Quelle parole mi diedero la forza di smuovere la montagna, quella forza che mi mancava.

Mandai mentalmente a quel paese quell’esercito di ostetriche, che schiamazzava davanti al mio pube e che urlava festoso che il bambino era molto capelluto, “Un morettino!”; assestai un morso al braccio dell’infermiera che aveva il compito di spingermi dalla pancia e come un kamikaze mi lanciai in quella che mi appariva come l’ultima impresa della mia vita. L’urlo che cacciai si tramanderà ai posteri di quell’ospedale e fece vacillare l’intero sistema, che da quel momento non fa altro che scricchiolare…

La vita e la morte si sfiorarono; potei guardare in faccia per la prima volta Eros e Thanathos in persona, forze del desiderio così assurdamente simili.

Sopravvissi e così mio figlio.

Era un frugolino e io non comprendevo ancora quella frase che la ginecologa mi ripeté più volte col viso emozionato: “Ecco: questo è suo figlio”. Me lo misero sul petto; chiusi gli occhi e respirai profondamente. Ero viva. Matteo era vivo. Un po’ accartocciato, a dire il vero; pareva un pulcino spennacchiato, ma era vivo.

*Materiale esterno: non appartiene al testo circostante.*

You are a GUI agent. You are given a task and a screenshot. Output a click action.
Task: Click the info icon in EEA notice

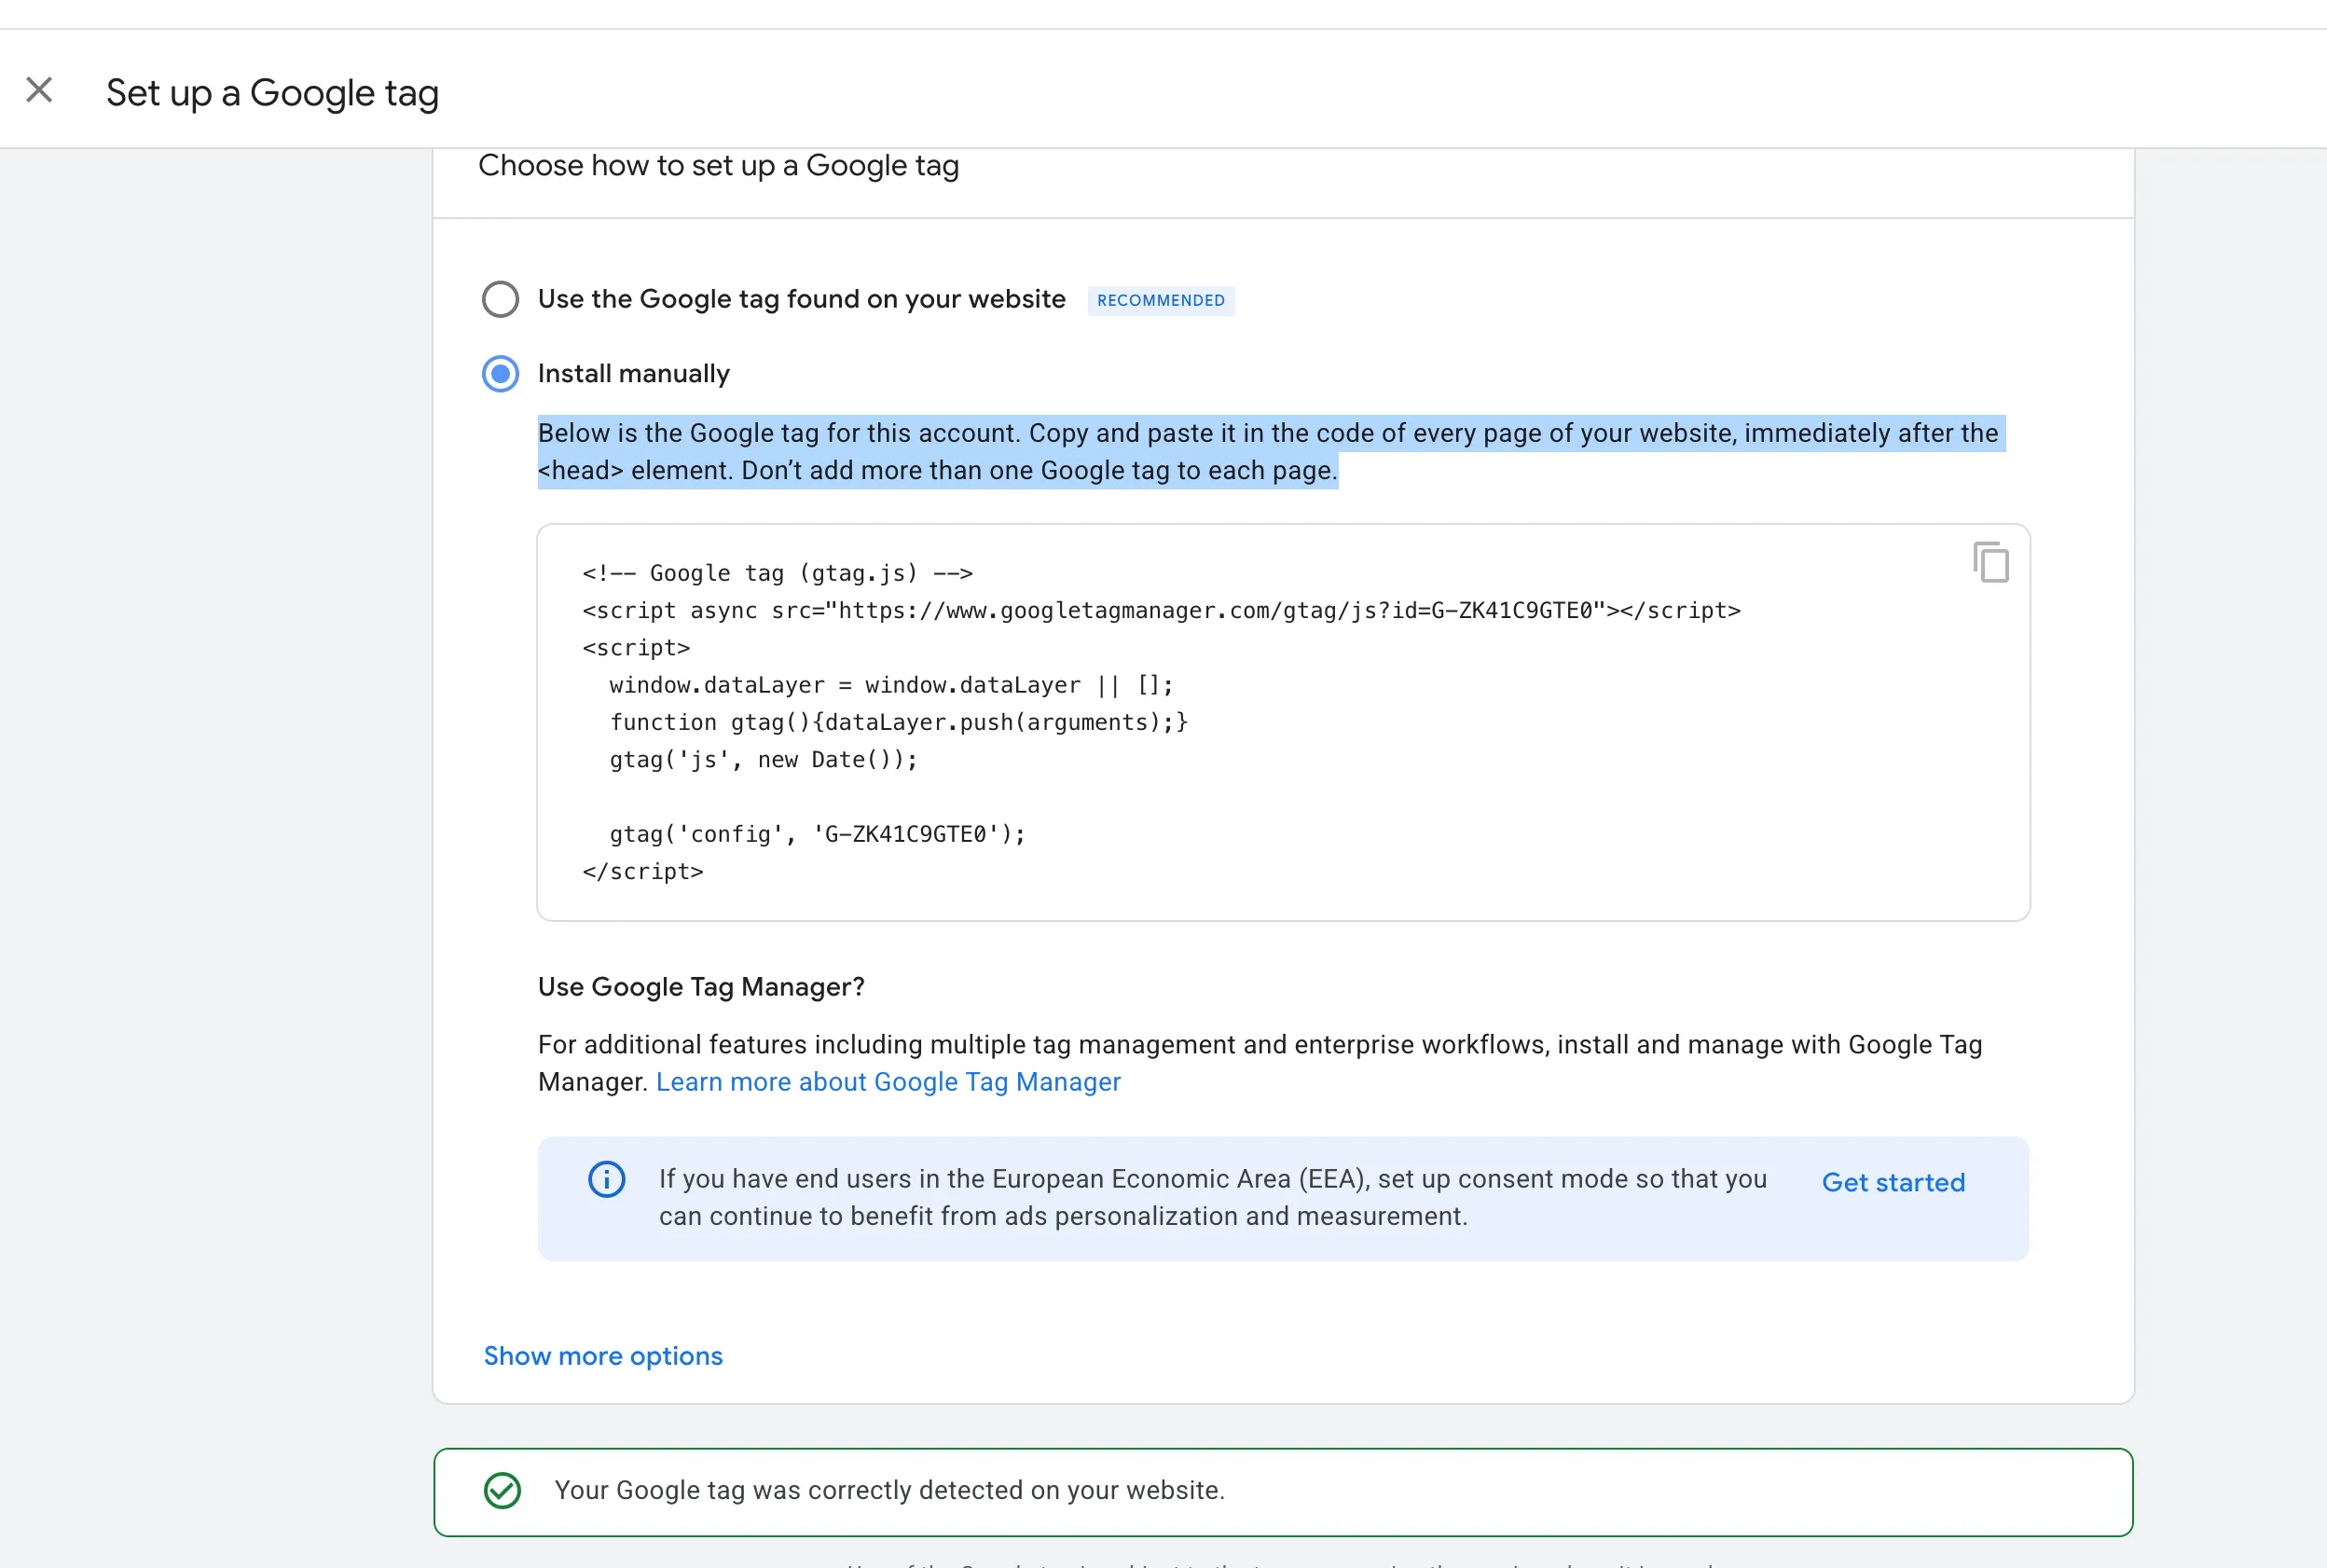pyautogui.click(x=606, y=1179)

Il passaggio dall’inferno al paradiso fu istantaneo.

Poi guardai il mio compagno, più provato di me, e gli dissi: “Ti spiace se, dopo lui, figli non ne voglio più?” “D’accordissimo” fece, a pezzi.

Da quel momento nulla fu più come prima. Un’immensa felicità pervase la nostra vita.

Adesso, manco a dirlo, sono in attesa del mio secondo figlio!